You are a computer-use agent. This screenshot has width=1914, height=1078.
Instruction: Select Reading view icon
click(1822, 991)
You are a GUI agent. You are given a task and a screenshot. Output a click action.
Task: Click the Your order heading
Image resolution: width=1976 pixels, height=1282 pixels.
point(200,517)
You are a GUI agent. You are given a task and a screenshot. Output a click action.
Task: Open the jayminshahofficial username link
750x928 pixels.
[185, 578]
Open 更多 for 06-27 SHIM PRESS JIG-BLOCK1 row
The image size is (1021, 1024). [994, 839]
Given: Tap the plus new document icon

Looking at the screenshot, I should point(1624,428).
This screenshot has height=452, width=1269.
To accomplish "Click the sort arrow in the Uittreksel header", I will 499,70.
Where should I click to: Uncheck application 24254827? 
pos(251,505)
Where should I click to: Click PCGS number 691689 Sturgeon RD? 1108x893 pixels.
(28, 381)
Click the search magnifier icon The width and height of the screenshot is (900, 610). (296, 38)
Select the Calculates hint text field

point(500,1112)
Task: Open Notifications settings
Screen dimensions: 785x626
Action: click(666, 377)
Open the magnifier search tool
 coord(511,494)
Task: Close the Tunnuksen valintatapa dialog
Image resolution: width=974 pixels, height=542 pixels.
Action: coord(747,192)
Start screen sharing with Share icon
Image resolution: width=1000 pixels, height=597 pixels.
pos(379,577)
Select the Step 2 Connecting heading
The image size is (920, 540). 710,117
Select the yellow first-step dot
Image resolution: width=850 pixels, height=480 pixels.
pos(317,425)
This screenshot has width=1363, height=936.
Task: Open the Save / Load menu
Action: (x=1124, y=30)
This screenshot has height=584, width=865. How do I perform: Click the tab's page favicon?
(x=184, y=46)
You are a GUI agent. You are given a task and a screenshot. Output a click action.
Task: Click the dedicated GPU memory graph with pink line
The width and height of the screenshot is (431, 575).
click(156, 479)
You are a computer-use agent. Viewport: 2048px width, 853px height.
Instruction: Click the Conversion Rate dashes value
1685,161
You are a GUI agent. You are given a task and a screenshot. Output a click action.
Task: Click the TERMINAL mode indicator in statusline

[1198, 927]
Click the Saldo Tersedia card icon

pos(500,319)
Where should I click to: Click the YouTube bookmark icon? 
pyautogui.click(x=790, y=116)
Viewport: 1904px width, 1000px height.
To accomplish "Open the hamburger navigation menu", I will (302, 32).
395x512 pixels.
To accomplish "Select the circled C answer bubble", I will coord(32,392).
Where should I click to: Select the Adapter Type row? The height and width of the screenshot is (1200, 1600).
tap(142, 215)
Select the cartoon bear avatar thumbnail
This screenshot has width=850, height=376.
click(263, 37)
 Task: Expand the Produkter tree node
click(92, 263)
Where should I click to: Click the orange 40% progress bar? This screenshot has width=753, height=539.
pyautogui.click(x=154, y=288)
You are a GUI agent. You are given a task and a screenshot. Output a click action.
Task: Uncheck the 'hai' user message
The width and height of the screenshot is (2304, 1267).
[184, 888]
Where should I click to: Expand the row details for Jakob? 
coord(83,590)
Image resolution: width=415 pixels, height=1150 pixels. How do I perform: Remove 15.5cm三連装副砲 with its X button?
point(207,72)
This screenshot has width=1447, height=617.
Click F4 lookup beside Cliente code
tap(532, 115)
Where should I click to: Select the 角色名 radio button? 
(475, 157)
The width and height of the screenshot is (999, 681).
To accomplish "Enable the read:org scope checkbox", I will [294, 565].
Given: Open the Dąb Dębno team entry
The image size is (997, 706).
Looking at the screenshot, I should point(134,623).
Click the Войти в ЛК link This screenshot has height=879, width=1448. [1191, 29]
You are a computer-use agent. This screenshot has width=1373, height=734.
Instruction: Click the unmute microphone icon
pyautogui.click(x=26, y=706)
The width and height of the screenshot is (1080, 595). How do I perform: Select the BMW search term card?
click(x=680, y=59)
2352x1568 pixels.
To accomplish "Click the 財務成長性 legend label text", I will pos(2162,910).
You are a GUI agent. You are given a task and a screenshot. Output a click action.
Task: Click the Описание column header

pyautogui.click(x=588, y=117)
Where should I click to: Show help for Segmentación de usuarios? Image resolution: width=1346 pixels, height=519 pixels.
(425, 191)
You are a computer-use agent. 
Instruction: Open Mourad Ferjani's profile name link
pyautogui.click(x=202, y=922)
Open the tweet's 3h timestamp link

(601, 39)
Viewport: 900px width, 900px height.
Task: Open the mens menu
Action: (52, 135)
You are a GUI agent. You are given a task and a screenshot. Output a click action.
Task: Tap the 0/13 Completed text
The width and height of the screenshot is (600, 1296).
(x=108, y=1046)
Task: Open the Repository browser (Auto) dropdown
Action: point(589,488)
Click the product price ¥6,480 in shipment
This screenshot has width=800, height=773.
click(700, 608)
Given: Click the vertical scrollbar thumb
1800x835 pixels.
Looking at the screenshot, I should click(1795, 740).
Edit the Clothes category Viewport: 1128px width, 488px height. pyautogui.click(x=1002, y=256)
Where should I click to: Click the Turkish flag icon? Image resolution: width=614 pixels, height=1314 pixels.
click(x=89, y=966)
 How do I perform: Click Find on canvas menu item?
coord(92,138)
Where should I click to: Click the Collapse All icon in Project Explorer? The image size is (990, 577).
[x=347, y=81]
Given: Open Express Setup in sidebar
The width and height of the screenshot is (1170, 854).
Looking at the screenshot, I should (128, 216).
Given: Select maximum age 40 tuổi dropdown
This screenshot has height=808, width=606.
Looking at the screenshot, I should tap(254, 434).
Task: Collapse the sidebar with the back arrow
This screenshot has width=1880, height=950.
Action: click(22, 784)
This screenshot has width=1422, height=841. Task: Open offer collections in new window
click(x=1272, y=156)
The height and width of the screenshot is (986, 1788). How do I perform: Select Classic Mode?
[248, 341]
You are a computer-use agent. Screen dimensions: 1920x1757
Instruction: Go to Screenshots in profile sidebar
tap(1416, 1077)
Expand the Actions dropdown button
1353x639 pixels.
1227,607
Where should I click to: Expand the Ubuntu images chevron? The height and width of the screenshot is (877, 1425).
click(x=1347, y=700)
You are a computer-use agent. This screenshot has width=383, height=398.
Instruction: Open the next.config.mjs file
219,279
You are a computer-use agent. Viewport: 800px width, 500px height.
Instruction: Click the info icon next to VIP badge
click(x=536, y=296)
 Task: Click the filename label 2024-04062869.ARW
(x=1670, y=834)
•••••
### THE TASK
Please copy all the items above word for word.

### SOLUTION FOR THIS TASK
You are a computer-use agent. This screenshot has width=1914, height=1078.
Instruction: Select Reading view icon
click(1822, 991)
You are a GUI agent. You are given a task and a screenshot. Output a click action.
Task: Click the Your order heading
Image resolution: width=1976 pixels, height=1282 pixels.
point(200,517)
You are a GUI agent. You are given a task and a screenshot. Output a click action.
Task: Open the jayminshahofficial username link
750x928 pixels.
[185, 578]
Open 更多 for 06-27 SHIM PRESS JIG-BLOCK1 row
The image size is (1021, 1024). [994, 839]
Given: Tap the plus new document icon

Looking at the screenshot, I should point(1624,428).
This screenshot has height=452, width=1269.
To accomplish "Click the sort arrow in the Uittreksel header", I will 499,70.
Where should I click to: Uncheck application 24254827? 
pos(251,505)
Where should I click to: Click PCGS number 691689 Sturgeon RD? 1108x893 pixels.
(28, 381)
Click the search magnifier icon The width and height of the screenshot is (900, 610). (296, 38)
Select the Calculates hint text field

point(500,1112)
Task: Open Notifications settings
Screen dimensions: 785x626
Action: click(666, 377)
Open the magnifier search tool
 coord(511,494)
Task: Close the Tunnuksen valintatapa dialog
Image resolution: width=974 pixels, height=542 pixels.
Action: coord(747,192)
Start screen sharing with Share icon
Image resolution: width=1000 pixels, height=597 pixels.
pos(379,577)
Select the Step 2 Connecting heading
The image size is (920, 540). 710,117
Select the yellow first-step dot
Image resolution: width=850 pixels, height=480 pixels.
pos(317,425)
This screenshot has width=1363, height=936.
Task: Open the Save / Load menu
Action: (x=1124, y=30)
This screenshot has height=584, width=865. How do I perform: Click the tab's page favicon?
(x=184, y=46)
You are a GUI agent. You are given a task and a screenshot. Output a click action.
Task: Click the dedicated GPU memory graph with pink line
The width and height of the screenshot is (431, 575).
click(156, 479)
You are a computer-use agent. Viewport: 2048px width, 853px height.
Instruction: Click the Conversion Rate dashes value
1685,161
You are a GUI agent. You are given a task and a screenshot. Output a click action.
Task: Click the TERMINAL mode indicator in statusline

[1198, 927]
Click the Saldo Tersedia card icon

pos(500,319)
Where should I click to: Click the YouTube bookmark icon? 
pyautogui.click(x=790, y=116)
Viewport: 1904px width, 1000px height.
To accomplish "Open the hamburger navigation menu", I will (302, 32).
395x512 pixels.
To accomplish "Select the circled C answer bubble", I will coord(32,392).
Where should I click to: Select the Adapter Type row? The height and width of the screenshot is (1200, 1600).
tap(142, 215)
Select the cartoon bear avatar thumbnail
This screenshot has width=850, height=376.
click(263, 37)
 Task: Expand the Produkter tree node
click(92, 263)
Where should I click to: Click the orange 40% progress bar? This screenshot has width=753, height=539.
pyautogui.click(x=154, y=288)
You are a GUI agent. You are given a task and a screenshot. Output a click action.
Task: Uncheck the 'hai' user message
The width and height of the screenshot is (2304, 1267).
[184, 888]
Where should I click to: Expand the row details for Jakob? 
coord(83,590)
Image resolution: width=415 pixels, height=1150 pixels. How do I perform: Remove 15.5cm三連装副砲 with its X button?
point(207,72)
This screenshot has width=1447, height=617.
Click F4 lookup beside Cliente code
tap(532, 115)
Where should I click to: Select the 角色名 radio button? 
(475, 157)
The width and height of the screenshot is (999, 681).
To accomplish "Enable the read:org scope checkbox", I will [294, 565].
Given: Open the Dąb Dębno team entry
The image size is (997, 706).
Looking at the screenshot, I should point(134,623).
Click the Войти в ЛК link This screenshot has height=879, width=1448. [1191, 29]
You are a computer-use agent. This screenshot has width=1373, height=734.
Instruction: Click the unmute microphone icon
pyautogui.click(x=26, y=706)
The width and height of the screenshot is (1080, 595). How do I perform: Select the BMW search term card?
click(x=680, y=59)
2352x1568 pixels.
To accomplish "Click the 財務成長性 legend label text", I will pos(2162,910).
You are a GUI agent. You are given a task and a screenshot. Output a click action.
Task: Click the Описание column header

pyautogui.click(x=588, y=117)
Where should I click to: Show help for Segmentación de usuarios? Image resolution: width=1346 pixels, height=519 pixels.
(425, 191)
You are a computer-use agent. 
Instruction: Open Mourad Ferjani's profile name link
pyautogui.click(x=202, y=922)
Open the tweet's 3h timestamp link

(601, 39)
Viewport: 900px width, 900px height.
Task: Open the mens menu
Action: (52, 135)
You are a GUI agent. You are given a task and a screenshot. Output a click action.
Task: Tap the 0/13 Completed text
The width and height of the screenshot is (600, 1296).
(x=108, y=1046)
Task: Open the Repository browser (Auto) dropdown
Action: point(589,488)
Click the product price ¥6,480 in shipment
This screenshot has width=800, height=773.
click(700, 608)
Given: Click the vertical scrollbar thumb
1800x835 pixels.
Looking at the screenshot, I should click(1795, 740).
Edit the Clothes category Viewport: 1128px width, 488px height. pyautogui.click(x=1002, y=256)
Where should I click to: Click the Turkish flag icon? Image resolution: width=614 pixels, height=1314 pixels.
click(x=89, y=966)
 How do I perform: Click Find on canvas menu item?
coord(92,138)
Where should I click to: Click the Collapse All icon in Project Explorer? The image size is (990, 577).
[x=347, y=81]
Given: Open Express Setup in sidebar
The width and height of the screenshot is (1170, 854).
Looking at the screenshot, I should (128, 216).
Given: Select maximum age 40 tuổi dropdown
This screenshot has height=808, width=606.
Looking at the screenshot, I should tap(254, 434).
Task: Collapse the sidebar with the back arrow
This screenshot has width=1880, height=950.
Action: click(22, 784)
This screenshot has width=1422, height=841. Task: Open offer collections in new window
click(x=1272, y=156)
The height and width of the screenshot is (986, 1788). How do I perform: Select Classic Mode?
[248, 341]
You are a computer-use agent. Screen dimensions: 1920x1757
Instruction: Go to Screenshots in profile sidebar
tap(1416, 1077)
Expand the Actions dropdown button
1353x639 pixels.
1227,607
Where should I click to: Expand the Ubuntu images chevron? The height and width of the screenshot is (877, 1425).
click(x=1347, y=700)
You are a computer-use agent. This screenshot has width=383, height=398.
Instruction: Open the next.config.mjs file
219,279
You are a computer-use agent. Viewport: 800px width, 500px height.
Instruction: Click the info icon next to VIP badge
click(x=536, y=296)
 Task: Click the filename label 2024-04062869.ARW
(x=1670, y=834)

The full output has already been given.